***** RAW RECORDS *****

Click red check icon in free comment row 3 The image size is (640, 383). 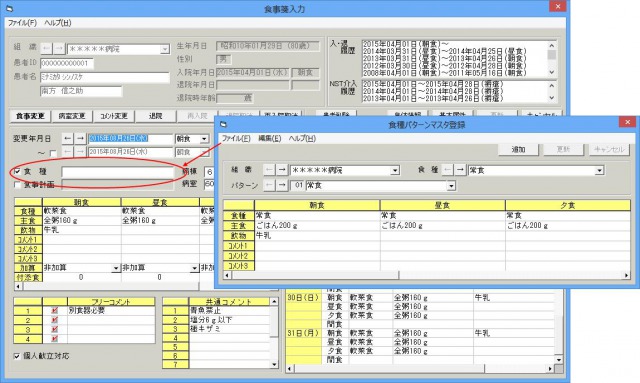point(55,330)
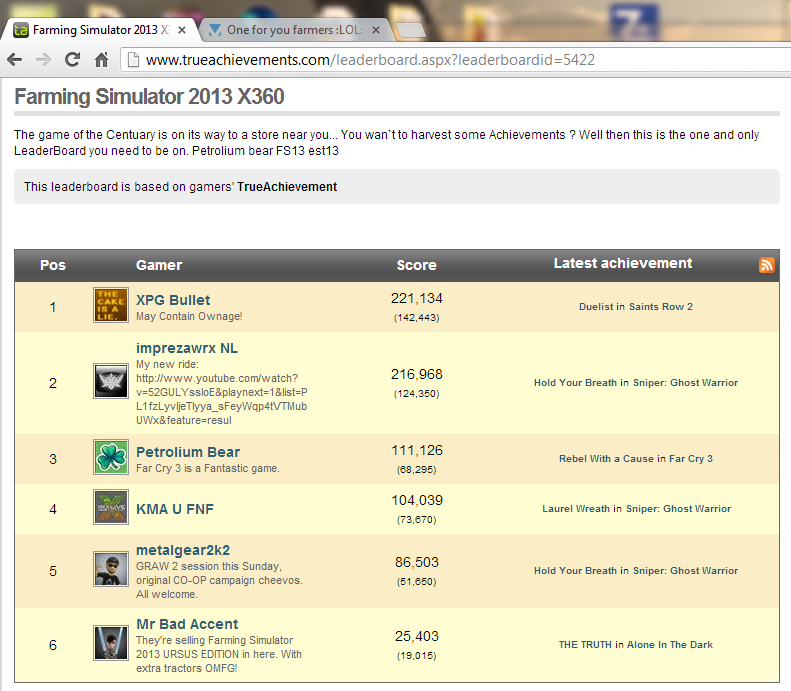The height and width of the screenshot is (691, 791).
Task: Click the browser forward arrow button
Action: tap(43, 60)
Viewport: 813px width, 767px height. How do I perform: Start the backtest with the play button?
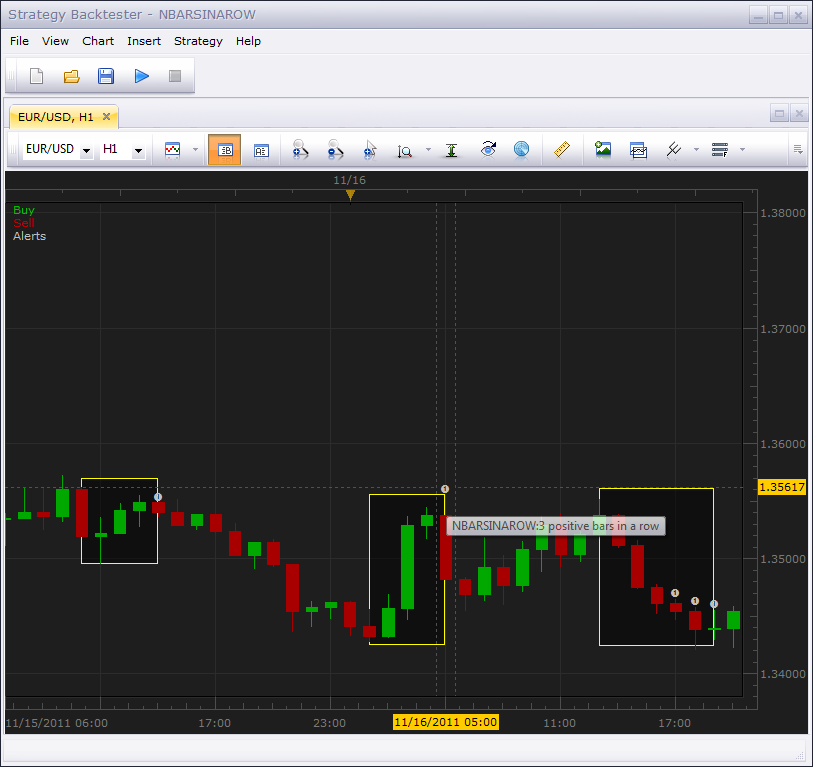pyautogui.click(x=142, y=76)
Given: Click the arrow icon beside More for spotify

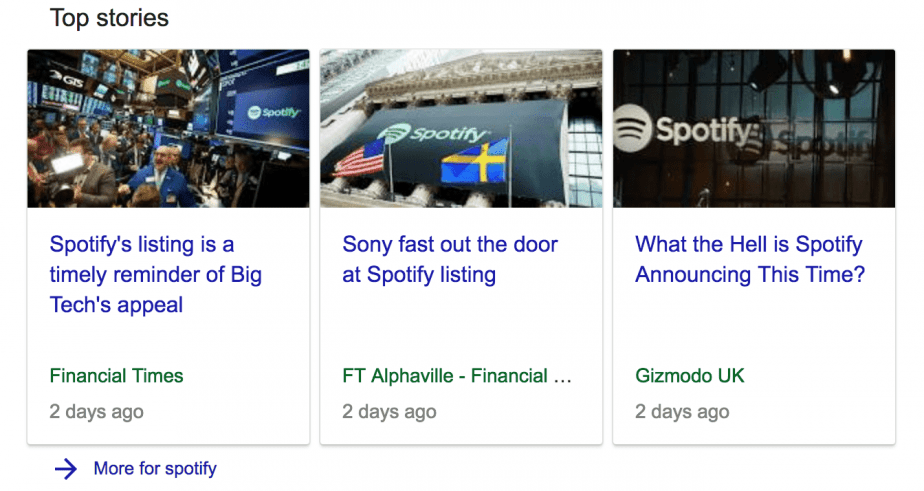Looking at the screenshot, I should [66, 469].
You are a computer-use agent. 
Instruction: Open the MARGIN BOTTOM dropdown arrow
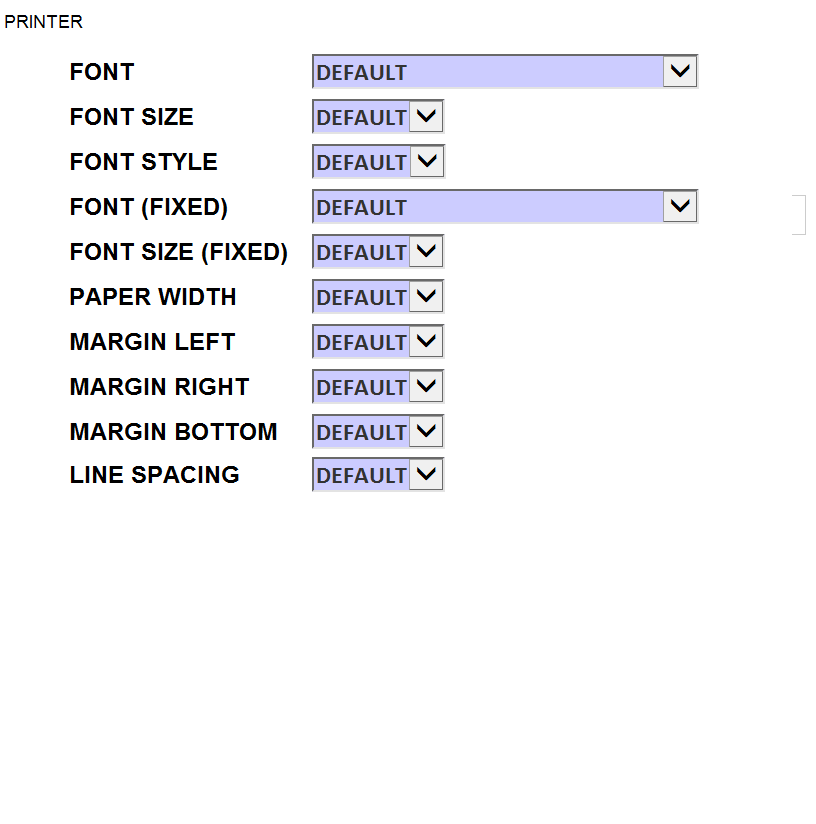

*****

=== PROBLEM REQUIREMENTS ===
Copy out, in full, each line of the records above that contains the word "arrow".

=== EXERCISE RESULT ===
Task: Click the browser forward arrow button
Given: Click the arrow icon beside More for spotify
Instruction: Open the MARGIN BOTTOM dropdown arrow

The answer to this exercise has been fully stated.